I have made this recipe 4 times as of right now the 4th is in the oven I use 3 or 4 bananas instead of two (I love the extra banana flavor) I also use margarine instead of butter. The texture of the bread is perfect for me mine comes out a bit dense but I also use a small loaf pan.
Its perfectly moist for me and after I cut into it I wrap it in foil and keep it at room temp and it stays good for up to two weeks, but I usually eat it before then. My favorite way to enjoy this bread is with a little bit of cream cheese on it. All in all this is a fantastic recipe that I use whenever I have bananas that are about to go bad.
I made these as muffins with 3/4 cup of mini chocolate chips. Tasted great! I didn’t have buttermilk so I used three tablespoons of yogurt and one tablespoon of milk and mixed it together. I used butter instead of shortening.

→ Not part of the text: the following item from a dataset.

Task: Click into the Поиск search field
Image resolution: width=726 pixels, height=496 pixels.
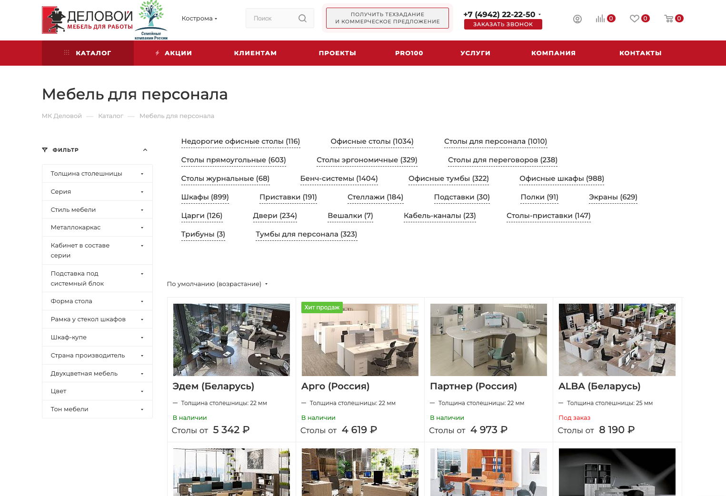Action: point(271,18)
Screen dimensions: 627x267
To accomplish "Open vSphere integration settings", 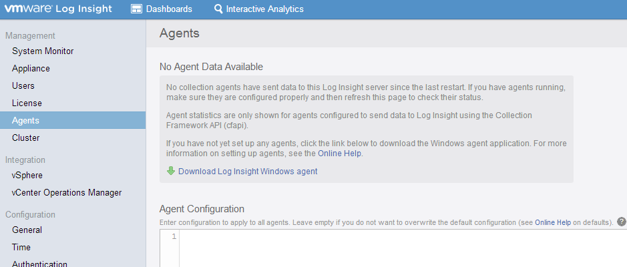I will pos(27,176).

I also used two normal sized bananas to keep them moist and one teaspoon of vanilla.
They filled the muffin hole to the top so I cooked them for 24 minutes at 350. The second time I made these, I used applesauce instead of butter, added a teaspoon of cinnamon and half a teaspoon of nutmeg and cooked them for 20 minutes at 350. They were perfect!

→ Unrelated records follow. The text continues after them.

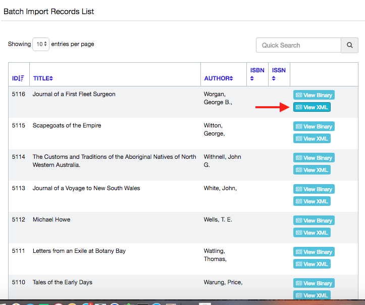This screenshot has height=305, width=365.
Task: View XML for Scapegoats of the Empire
Action: (311, 139)
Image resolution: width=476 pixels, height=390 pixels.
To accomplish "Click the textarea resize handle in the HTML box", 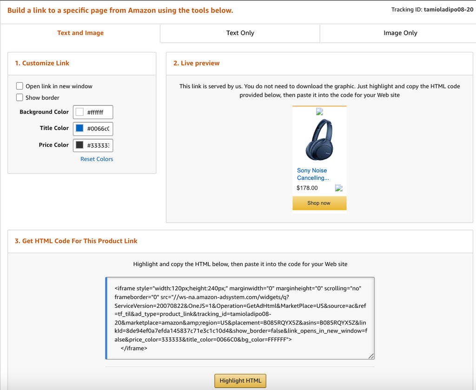I will (x=371, y=356).
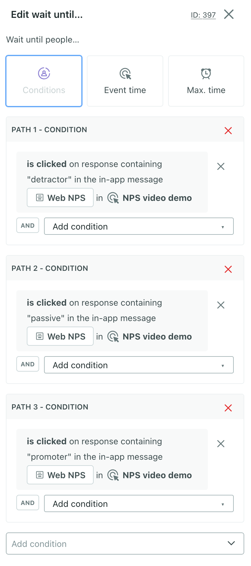Close the Edit wait until panel

pos(229,14)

Very nice. Family LOVED these as muffins topped w Peanut Butter and Banana Frosting from this site. I used egg white substitute for the eggs (no one ever notices, so if you’re watching calories in baking it’s a great sub) and used sour milk instead of buttermilk, and otherwise left everything the same.
I filled the muffin tins about 3/4 full and still got 16 rounded muffins out of this recipe. The muffins were done at about 25 minutes. They didn’t brown much as muffins, though, so if I hadn’t topped with frosting I’d suggest a topping of peanuts or something before going in the oven for visual appeal.

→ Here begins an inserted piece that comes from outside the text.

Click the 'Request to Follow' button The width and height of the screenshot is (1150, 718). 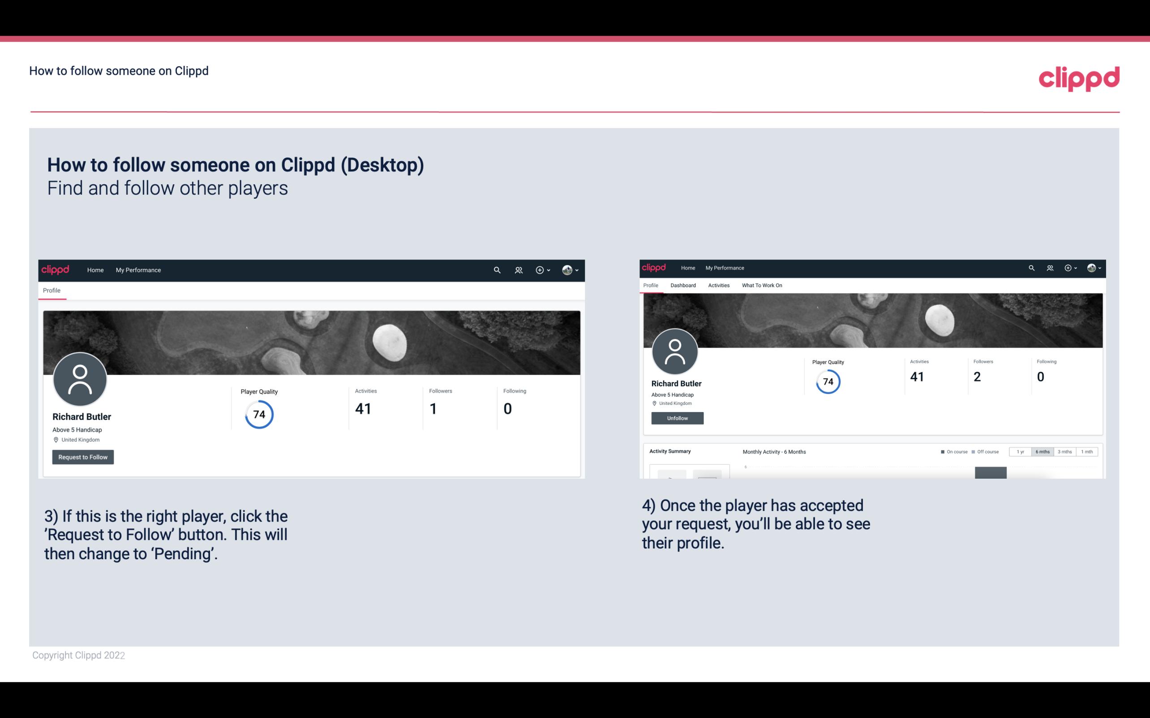(x=83, y=457)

As another reviewer commented, this results in a pretty smooth result, so if you like some fruit or nuts added into your bread/muffins I’d suggest using chunky peanut butter and/or adding in some dried fruit. Really, though, if you love banana bread and you love peanut butter, you will more than likely enjoy this recipe. Both are noticeable in this. Thanks for the recipe!